A me dà sicurezza. Incomincio da qui: il Padre nostro mi dà sicurezza, non mi sento sradicato, non ho un senso di orfanezza. Ho un padre, un papà che mi porta la storia, mi fa vedere la radice, mi custodisce, mi porta avanti e anche un papà davanti al quale io mi sento sempre bambino, perché Lui è grande, è Dio, e Gesù ha chiesto quello, di sentirsi bambino. Dio offre la sicurezza di un padre, ma un padre che ti accompagna, ti aspetta. Pensiamo alle parabole del capitolo 15 del Vangelo di Luca: la pecorella smarrita, il figlio prodigo… Un padre che, quando ti sei pentito delle strade brutte, delle strade difficili che hai preso e ti prepari il discorso da fare, non ti lascia parlare, ti abbraccia, ti festeggia. Un papà che ammonisce – «Stai attento, tieni conto di questo…» – ma ti lascia libero. Credo che oggi il mondo abbia un po’ perso il senso della paternità. È un mondo malato di orfanezza. Dire e sentire il «nostro» del Padre nostro significa capire che non sono figlio unico. È un pericolo, quello di sentirci figli unici, che corriamo noi cristiani. No, no: tutti, anche quelli disprezzati, sono figli dello stesso Padre. Gesù ci dice: saranno i peccatori, le prostitute, gli scartati a entrare prima di voi nel regno dei cieli, tutti.
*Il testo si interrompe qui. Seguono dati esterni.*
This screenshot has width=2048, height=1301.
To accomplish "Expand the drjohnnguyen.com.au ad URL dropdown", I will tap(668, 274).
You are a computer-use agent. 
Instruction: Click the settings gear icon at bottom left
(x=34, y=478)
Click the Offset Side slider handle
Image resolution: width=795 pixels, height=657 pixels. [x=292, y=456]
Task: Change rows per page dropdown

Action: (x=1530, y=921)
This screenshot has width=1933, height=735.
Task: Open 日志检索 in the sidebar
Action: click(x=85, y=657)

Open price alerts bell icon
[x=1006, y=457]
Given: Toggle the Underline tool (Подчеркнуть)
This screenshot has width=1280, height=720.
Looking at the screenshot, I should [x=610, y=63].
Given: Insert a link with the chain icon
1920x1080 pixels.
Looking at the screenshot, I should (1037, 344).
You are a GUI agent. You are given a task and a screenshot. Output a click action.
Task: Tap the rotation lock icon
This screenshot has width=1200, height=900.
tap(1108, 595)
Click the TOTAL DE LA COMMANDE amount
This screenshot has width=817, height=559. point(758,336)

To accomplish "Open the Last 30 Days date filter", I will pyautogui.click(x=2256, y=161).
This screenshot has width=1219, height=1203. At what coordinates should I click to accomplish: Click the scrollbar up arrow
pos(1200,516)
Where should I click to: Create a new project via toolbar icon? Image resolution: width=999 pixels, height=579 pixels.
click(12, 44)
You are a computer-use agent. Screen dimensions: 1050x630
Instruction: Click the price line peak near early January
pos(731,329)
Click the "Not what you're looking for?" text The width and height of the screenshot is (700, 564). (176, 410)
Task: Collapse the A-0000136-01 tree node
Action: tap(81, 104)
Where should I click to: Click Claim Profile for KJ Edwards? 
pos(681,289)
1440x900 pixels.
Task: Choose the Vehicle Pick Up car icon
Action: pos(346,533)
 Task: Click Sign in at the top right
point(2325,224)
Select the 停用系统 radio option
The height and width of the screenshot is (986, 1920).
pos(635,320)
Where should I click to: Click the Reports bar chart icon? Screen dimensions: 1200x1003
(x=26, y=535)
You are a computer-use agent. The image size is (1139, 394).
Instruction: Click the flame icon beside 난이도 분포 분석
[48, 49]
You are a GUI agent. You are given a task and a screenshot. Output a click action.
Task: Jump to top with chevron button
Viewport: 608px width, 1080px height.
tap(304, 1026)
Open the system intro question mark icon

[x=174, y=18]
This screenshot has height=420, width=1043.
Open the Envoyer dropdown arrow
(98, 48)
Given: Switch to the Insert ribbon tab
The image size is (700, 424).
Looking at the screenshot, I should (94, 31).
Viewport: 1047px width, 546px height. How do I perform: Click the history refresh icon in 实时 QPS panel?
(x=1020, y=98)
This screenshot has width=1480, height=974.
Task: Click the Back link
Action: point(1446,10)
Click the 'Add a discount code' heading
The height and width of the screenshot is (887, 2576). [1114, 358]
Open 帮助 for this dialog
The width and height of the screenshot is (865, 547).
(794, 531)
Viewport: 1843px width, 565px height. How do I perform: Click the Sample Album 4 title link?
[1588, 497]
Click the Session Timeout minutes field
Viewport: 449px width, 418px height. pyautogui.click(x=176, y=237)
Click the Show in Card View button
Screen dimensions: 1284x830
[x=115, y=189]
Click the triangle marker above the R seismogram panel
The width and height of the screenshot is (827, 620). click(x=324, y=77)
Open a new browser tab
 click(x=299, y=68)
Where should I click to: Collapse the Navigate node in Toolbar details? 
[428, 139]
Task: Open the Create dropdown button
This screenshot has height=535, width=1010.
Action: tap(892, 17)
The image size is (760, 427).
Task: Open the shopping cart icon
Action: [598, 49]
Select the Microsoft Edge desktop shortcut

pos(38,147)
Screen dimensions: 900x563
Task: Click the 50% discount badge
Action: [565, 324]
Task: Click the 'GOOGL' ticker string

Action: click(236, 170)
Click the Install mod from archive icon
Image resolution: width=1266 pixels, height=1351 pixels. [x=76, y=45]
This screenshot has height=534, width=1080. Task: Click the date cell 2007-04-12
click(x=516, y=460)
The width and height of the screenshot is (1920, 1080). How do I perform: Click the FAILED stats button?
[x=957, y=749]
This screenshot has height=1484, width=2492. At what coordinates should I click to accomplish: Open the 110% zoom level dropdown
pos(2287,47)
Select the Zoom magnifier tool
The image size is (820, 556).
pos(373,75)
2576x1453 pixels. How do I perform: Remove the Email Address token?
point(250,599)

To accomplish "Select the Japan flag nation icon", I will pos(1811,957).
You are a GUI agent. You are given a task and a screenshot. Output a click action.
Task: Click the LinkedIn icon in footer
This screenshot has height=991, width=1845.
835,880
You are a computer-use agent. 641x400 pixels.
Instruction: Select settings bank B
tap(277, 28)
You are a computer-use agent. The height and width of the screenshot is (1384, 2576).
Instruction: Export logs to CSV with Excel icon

Infatti penso che se potessimo noi metteremmo il cartello «Proprietà privata», solo mia: è proprio questa la tentazione. Sarebbe facile pregare un Dio che ha solo un figlio e quel figlio sono io. Invece sapere che il Padre è «nostro» forse ci fa sentire un po’ meno soli, nei momenti difficili ma anche in quelli di spensieratezza.
«Non vi lascerò orfani»
Una parola più di ogni altra è cara a noi cristiani, perché è il nome con il quale Gesù ci ha insegnato a chiamare Dio: «padre». Il senso di questo nome ha ricevuto una nuova profondità proprio a partire dal modo in cui Gesù lo usava per rivolgersi a Dio e manifestare il suo speciale rapporto con Lui. Il mistero benedetto dell’intimità di Dio, Padre, Figlio e Spirito, rivelato da Gesù, è il cuore della nostra fede cristiana.
«Padre» è una parola nota a tutti, una parola universale. Essa indica una relazione fondamentale la cui realtà è antica quanto la storia dell’uomo. Oggi, tuttavia, si è arrivati ad affermare che la nostra sarebbe una «società senza padri». In altri termini, in particolare nella cultura occidentale, la figura del padre sarebbe simbolicamente assente, svanita, rimossa. In un primo momento, la cosa è stata percepita come una liberazione: liberazione dal padre-padrone, dal padre come rappresentante della legge che si impone dall’esterno, dal padre come censore della felicità dei figli e ostacolo all’emancipazione e all’autonomia dei giovani. Talvolta in alcune case regnava in passato l’autoritarismo, in certi casi addirittura la sopraffazione: genitori che trattavano i figli come servi, non rispettando le esigenze personali della loro crescita; padri che non li aiutavano a intraprendere la loro strada con libertà – ma non è facile educare un figlio in libertà; padri che non li aiutavano ad assumere le proprie responsabilità per costruire il loro futuro e quello della società.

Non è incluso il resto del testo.